Exercise prompt: In the forum thread about finding a church near Melbourne University, how far away is Bethel BPC said to be?

Passage shown:

———

# Looking for a good church near Melbourne University. ）。



## MichaelGao (Feb 13, 2011)

My friend is going to start studying at the University of Melbourne this year and he's looking for a good church to go to. It is his first time in Melbroune, and Australia in general. He flats near the Parkville campus so it wouldbe good if its a church close to the campus. 

It would be great to hear any recommendations from fellow brothers and sisters living in the same area.


----------



## Ruby (Feb 13, 2011)

The Australian Free Church has a congregation in Chadstone, pastored by Rev John Nelson. I am a Queenslander so I have no idea how far that is from Melbourne Uni


----------



## jayce475 (Feb 13, 2011)

There are 2 Bible-Presbyterian Churches over there. Ebenezer BPC and Bethel BPC. The latter is 18km away while the former has a fellowship that is in Melbourne City. Should be fairly accessible.


----------



## catechumen (Feb 13, 2011)

———

Screen grounding examples:
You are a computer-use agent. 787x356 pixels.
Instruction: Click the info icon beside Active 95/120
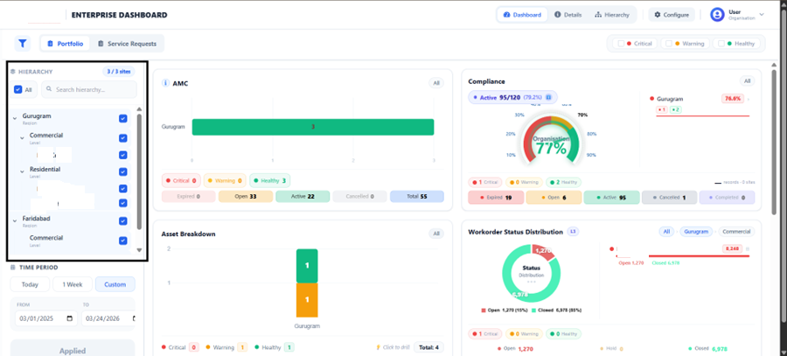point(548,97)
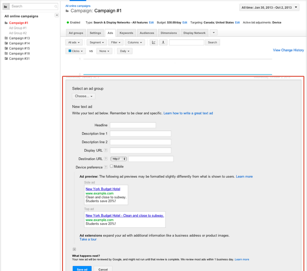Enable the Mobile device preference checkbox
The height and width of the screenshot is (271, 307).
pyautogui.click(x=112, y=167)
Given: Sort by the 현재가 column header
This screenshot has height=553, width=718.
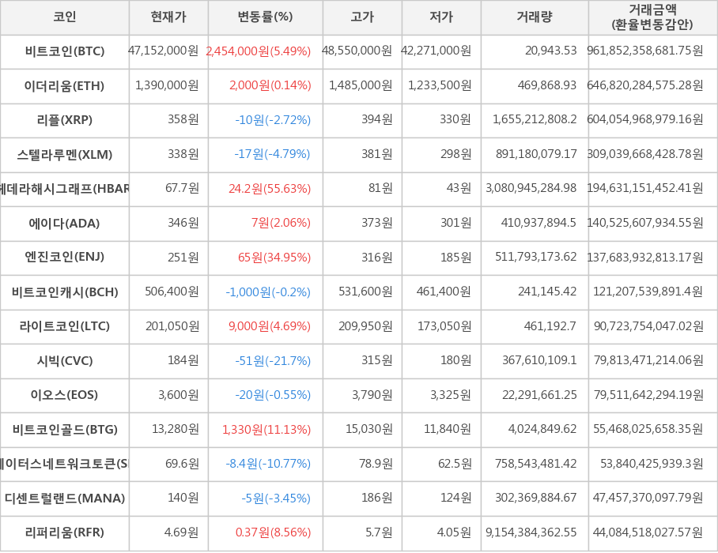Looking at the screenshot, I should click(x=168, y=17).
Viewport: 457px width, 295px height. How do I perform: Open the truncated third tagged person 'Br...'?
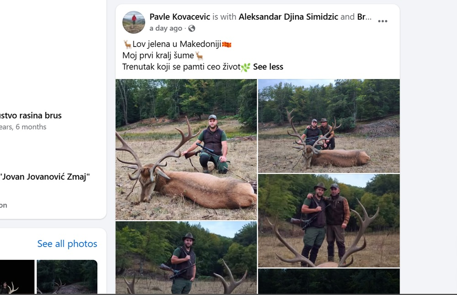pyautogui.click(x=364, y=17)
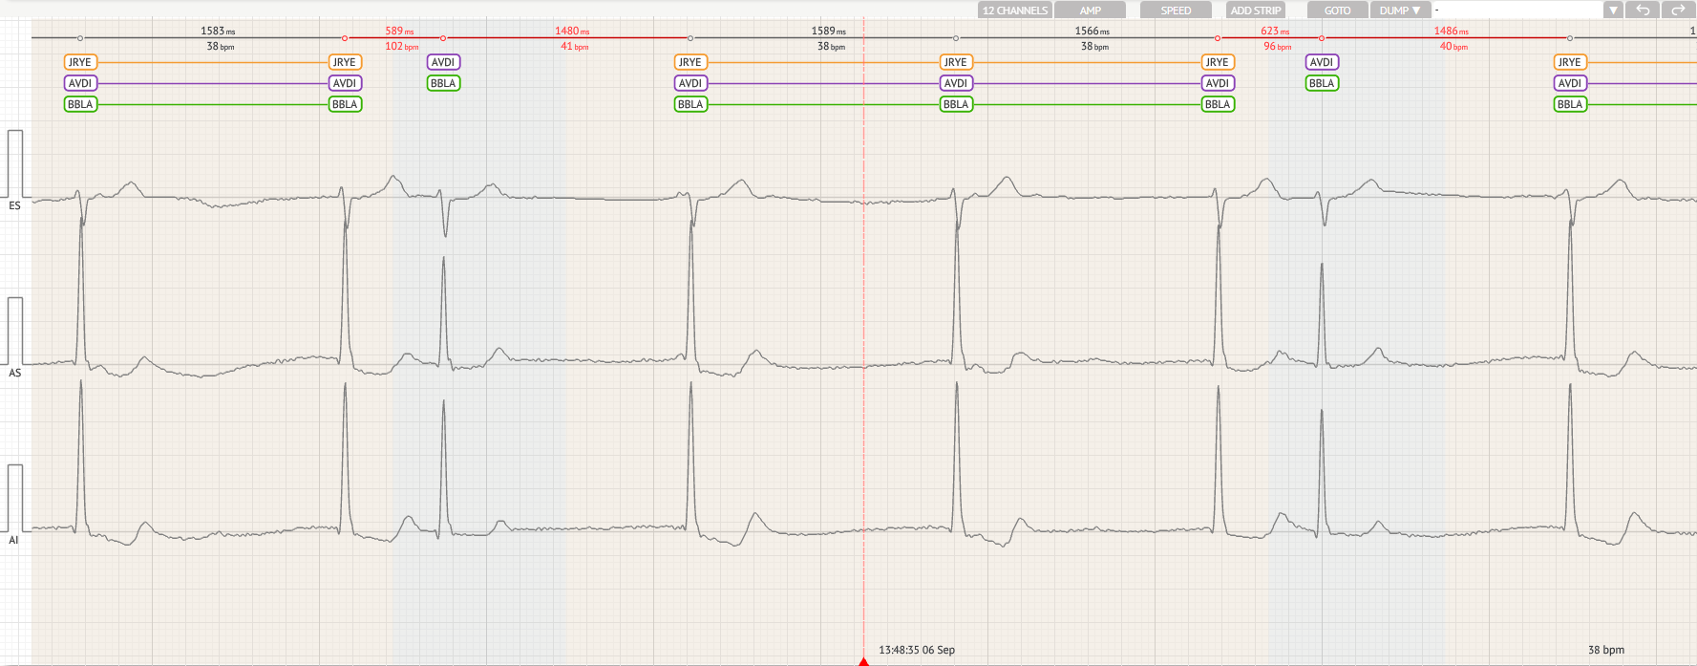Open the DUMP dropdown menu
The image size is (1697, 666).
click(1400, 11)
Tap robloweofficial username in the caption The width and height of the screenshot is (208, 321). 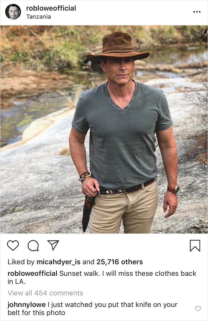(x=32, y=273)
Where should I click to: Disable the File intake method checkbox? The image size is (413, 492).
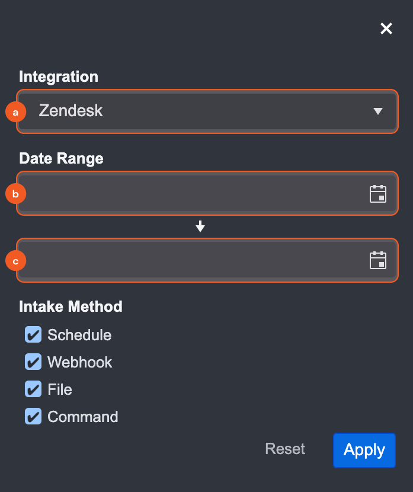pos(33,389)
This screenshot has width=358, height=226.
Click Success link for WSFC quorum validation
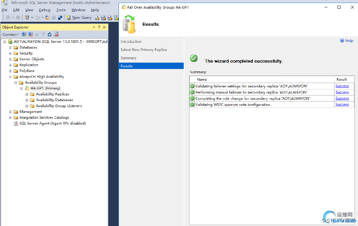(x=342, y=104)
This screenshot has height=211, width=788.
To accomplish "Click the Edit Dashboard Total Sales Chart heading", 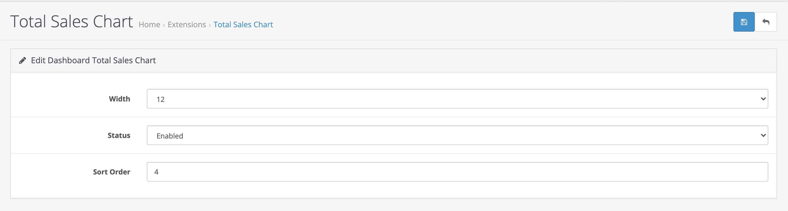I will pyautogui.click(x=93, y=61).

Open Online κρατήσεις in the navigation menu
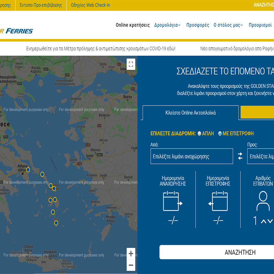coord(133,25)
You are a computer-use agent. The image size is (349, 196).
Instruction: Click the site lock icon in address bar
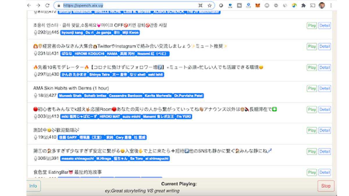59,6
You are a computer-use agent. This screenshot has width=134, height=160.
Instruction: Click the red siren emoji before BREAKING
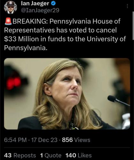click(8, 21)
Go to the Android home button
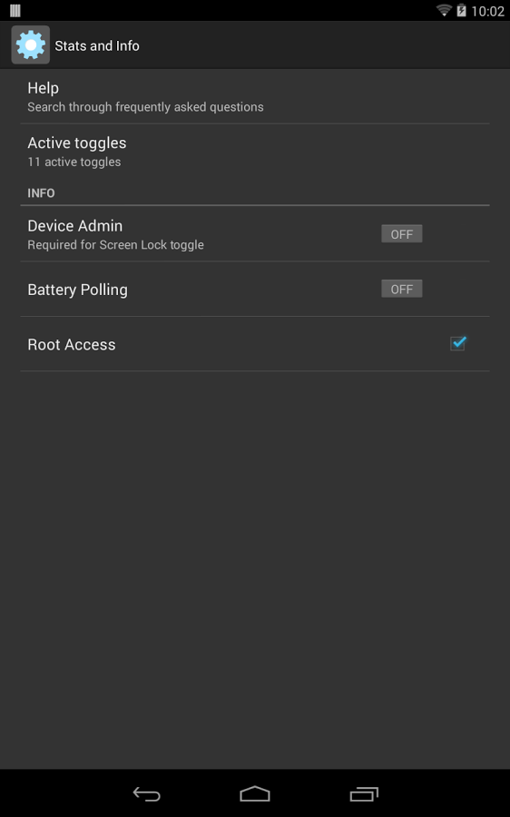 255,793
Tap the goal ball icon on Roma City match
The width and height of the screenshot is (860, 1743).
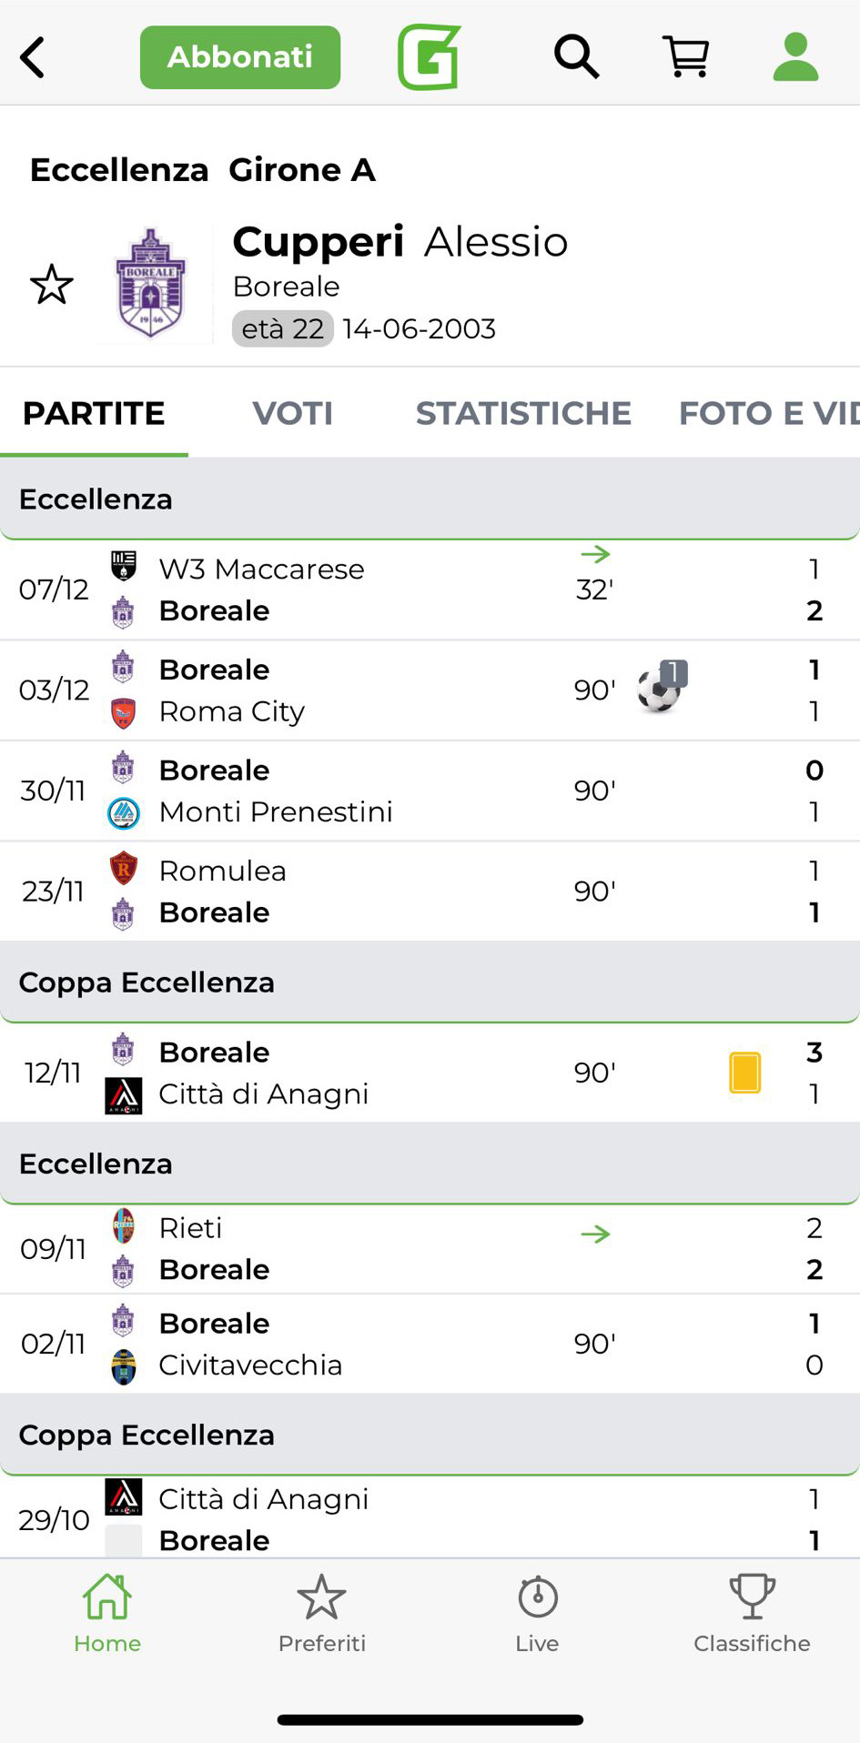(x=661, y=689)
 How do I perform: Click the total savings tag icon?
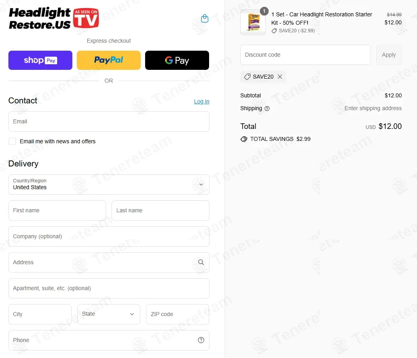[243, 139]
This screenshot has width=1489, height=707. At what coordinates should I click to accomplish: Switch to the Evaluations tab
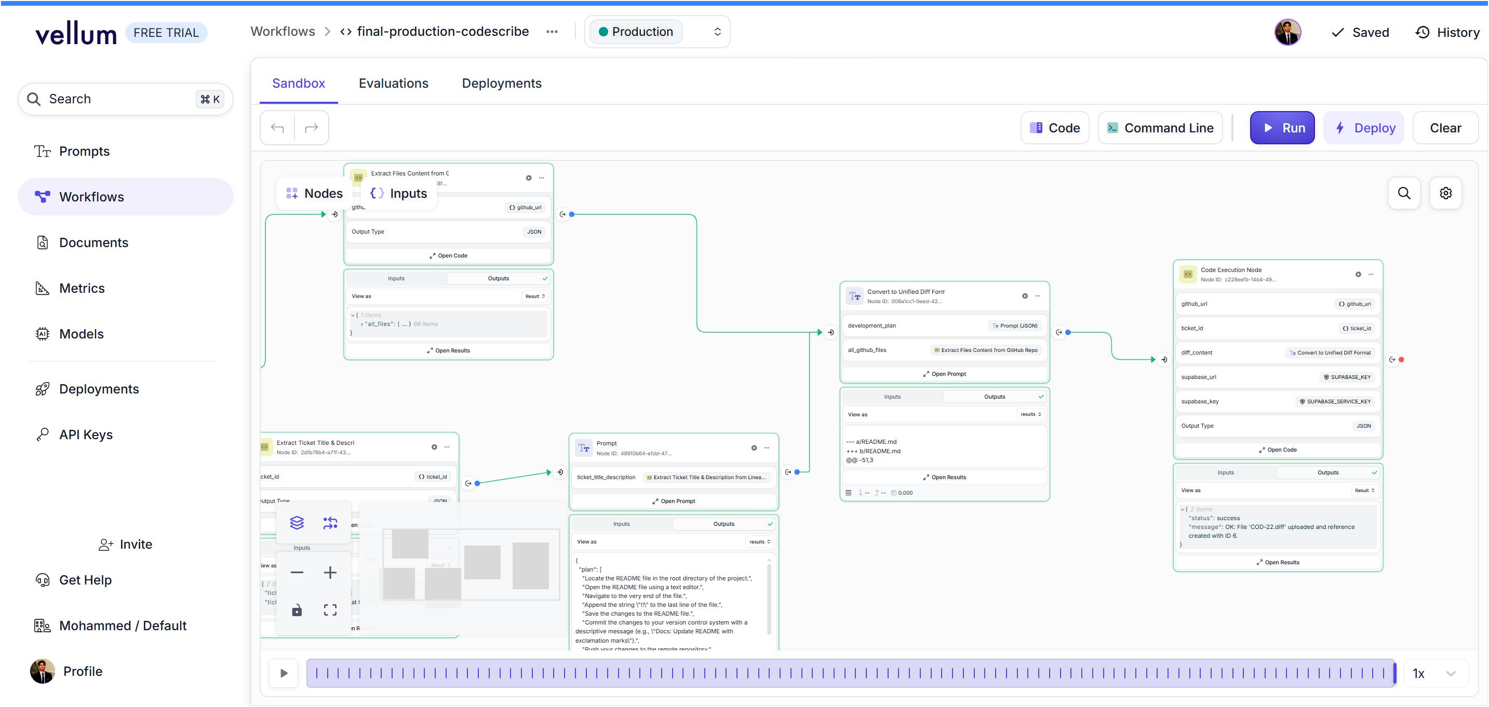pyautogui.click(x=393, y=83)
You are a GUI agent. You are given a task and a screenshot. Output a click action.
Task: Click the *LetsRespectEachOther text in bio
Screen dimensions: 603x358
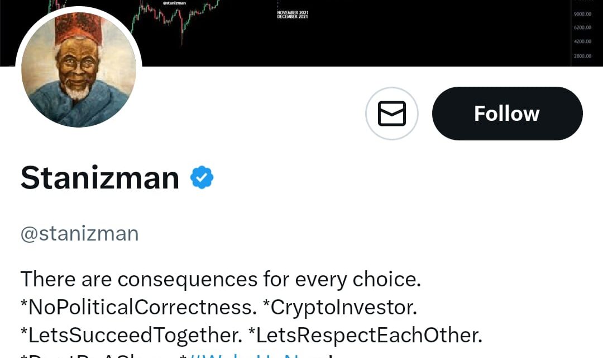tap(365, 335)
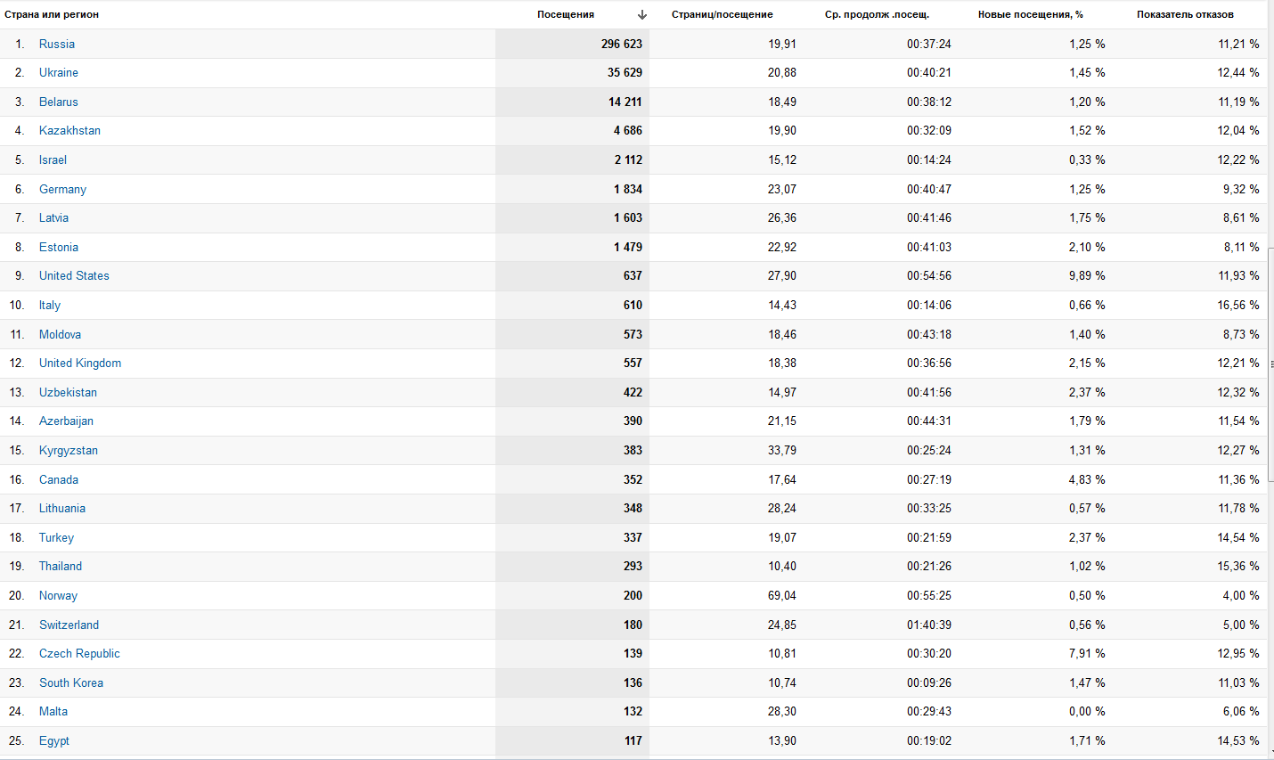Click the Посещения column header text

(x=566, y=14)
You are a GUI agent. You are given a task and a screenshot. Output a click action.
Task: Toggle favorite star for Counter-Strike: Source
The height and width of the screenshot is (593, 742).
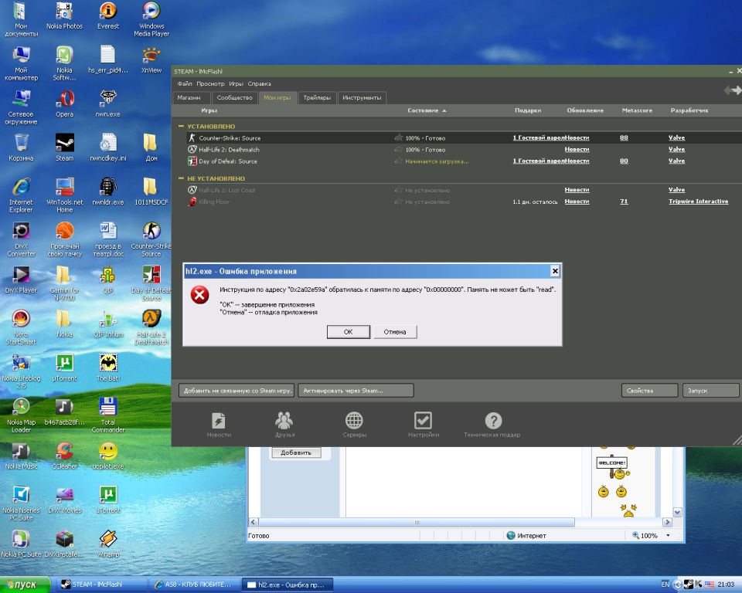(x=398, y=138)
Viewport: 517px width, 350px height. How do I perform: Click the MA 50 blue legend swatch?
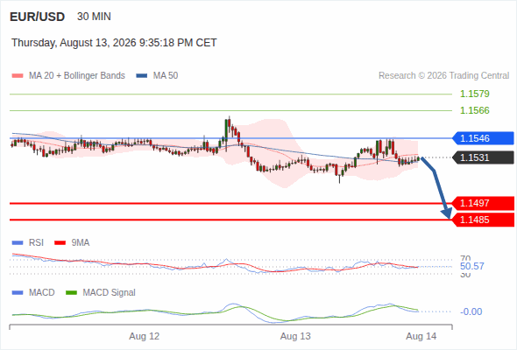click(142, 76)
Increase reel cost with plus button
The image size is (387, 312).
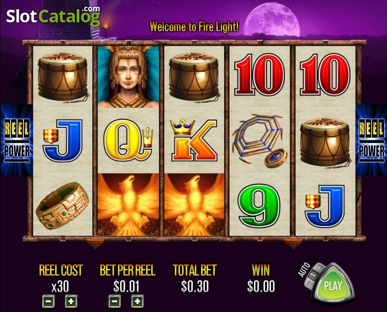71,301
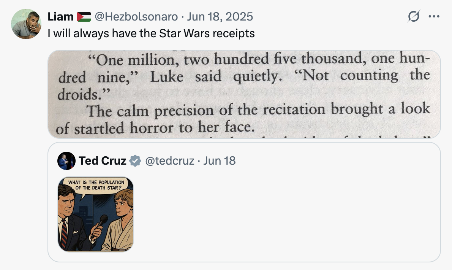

———

Solution for this exercise: 18 km away.